◆ **Source data**:
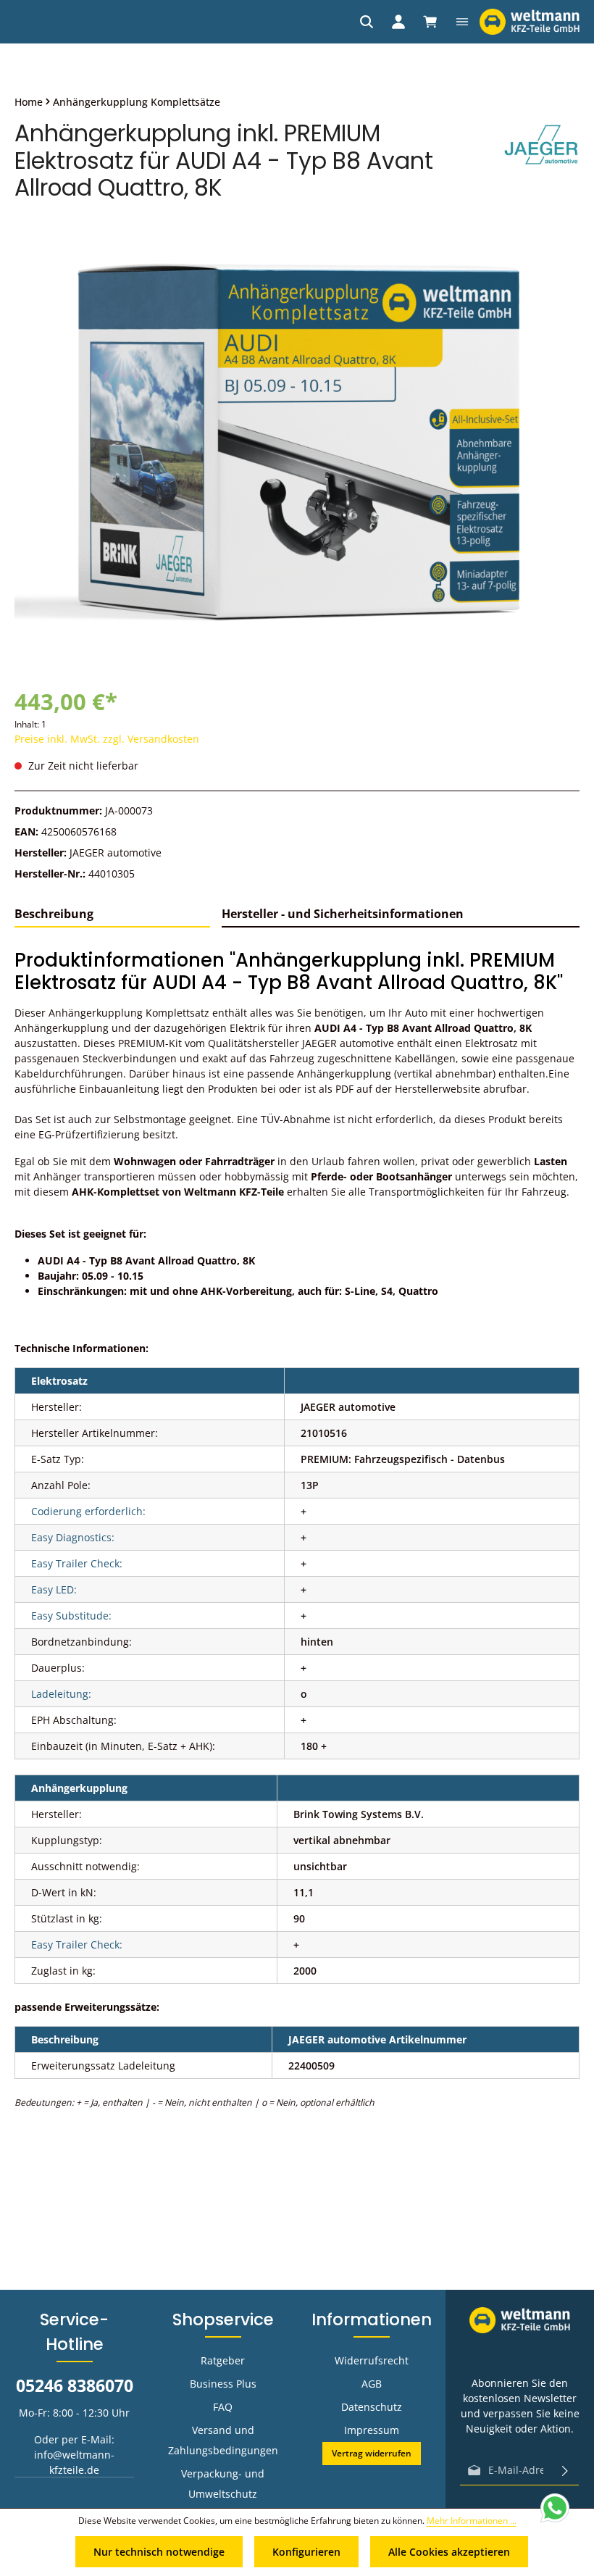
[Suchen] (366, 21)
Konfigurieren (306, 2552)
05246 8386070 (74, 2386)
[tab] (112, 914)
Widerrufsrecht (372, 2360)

---

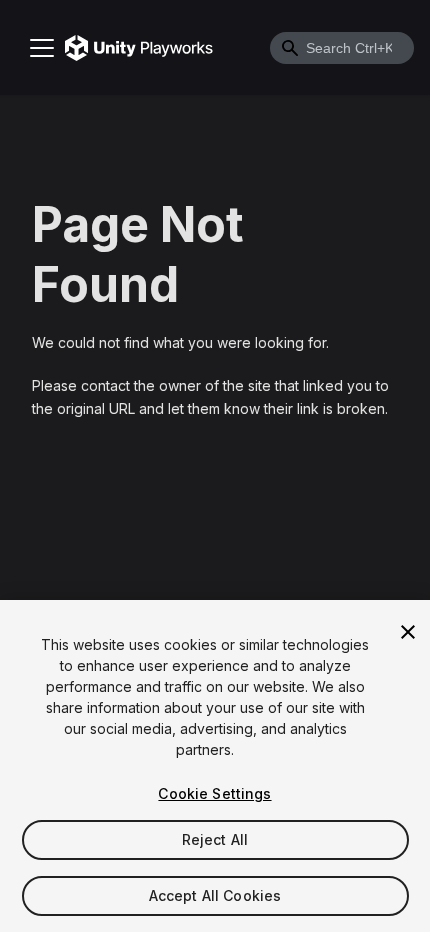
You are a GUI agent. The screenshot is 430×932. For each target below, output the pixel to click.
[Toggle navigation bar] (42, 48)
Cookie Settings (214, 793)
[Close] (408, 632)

◆ **Task item**: Send back exactly the lines of the listing above starting at the one with "Konfigurieren (306, 2552)" and ending at the one with "Widerrufsrecht (372, 2360)", inclusive, and no others.

◆ **Solution**:
Konfigurieren (306, 2552)
05246 8386070 (74, 2386)
[tab] (112, 914)
Widerrufsrecht (372, 2360)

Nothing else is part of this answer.